Coupleworks therapists use both forms of counselling to help couples and individuals to talk with an objective third person present. The therapist can interpret what they hear into less confrontational dialogue enabling each person to hear what is really being said. From that point they can begin to manage confrontation, resentment, hurt a sense of unfairness, insults, humiliation, guilt, shame and a host of other painful feelings. It also helps to locate the root of those feelings which is often many years before the couple met.
Using Skype or face to face contact is, in part, down to location, time, babysitting costs, work hours, privacy, confidentiality and other day to day reasons. Face to face work, if all those reasons do not present a problem for a couple, is the original tried and tested arena for what is very sensitive work. Skype has been introduced as a way to communicate when some or all of those problems are stopping a couple from seeking help.
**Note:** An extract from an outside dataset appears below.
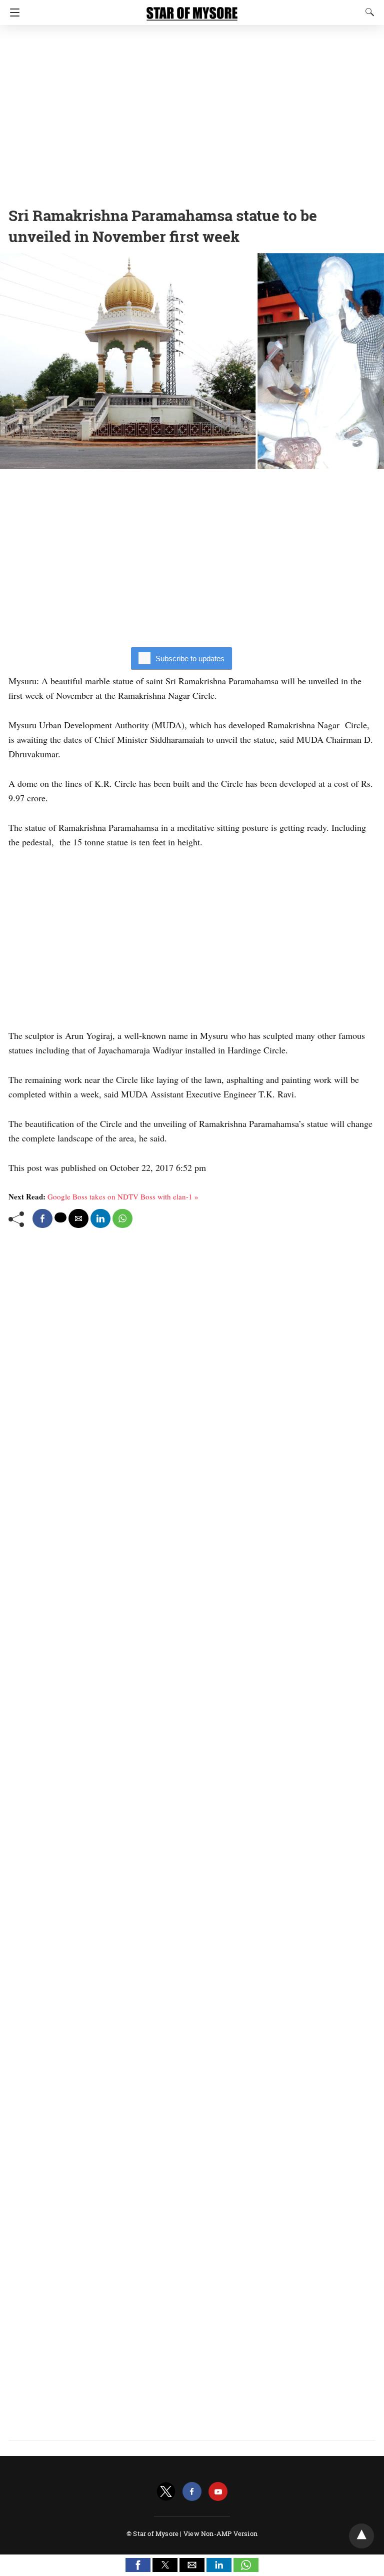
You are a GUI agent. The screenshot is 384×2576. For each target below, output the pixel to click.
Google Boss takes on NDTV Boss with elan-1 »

Face to face communication of any kind is a social skill which is changing and many people are preferring a less immediate response to difficult emotional issues. Skype is one more way of using technology to work for us in a helpful way.
Over time, since Skype was introduced within the Coupleworks framework, it has been found to have some of its own advantages. Not least that the pauses during a session when a picture becomes pixilated or the sound starts to echo, rather than causing alarm, produces a breathing space to think and rephrase something said in anger or used as a moment to reflect.
There is really no way to compare the two, but to use both or either if it aids and advances the healing process can only be a good thing.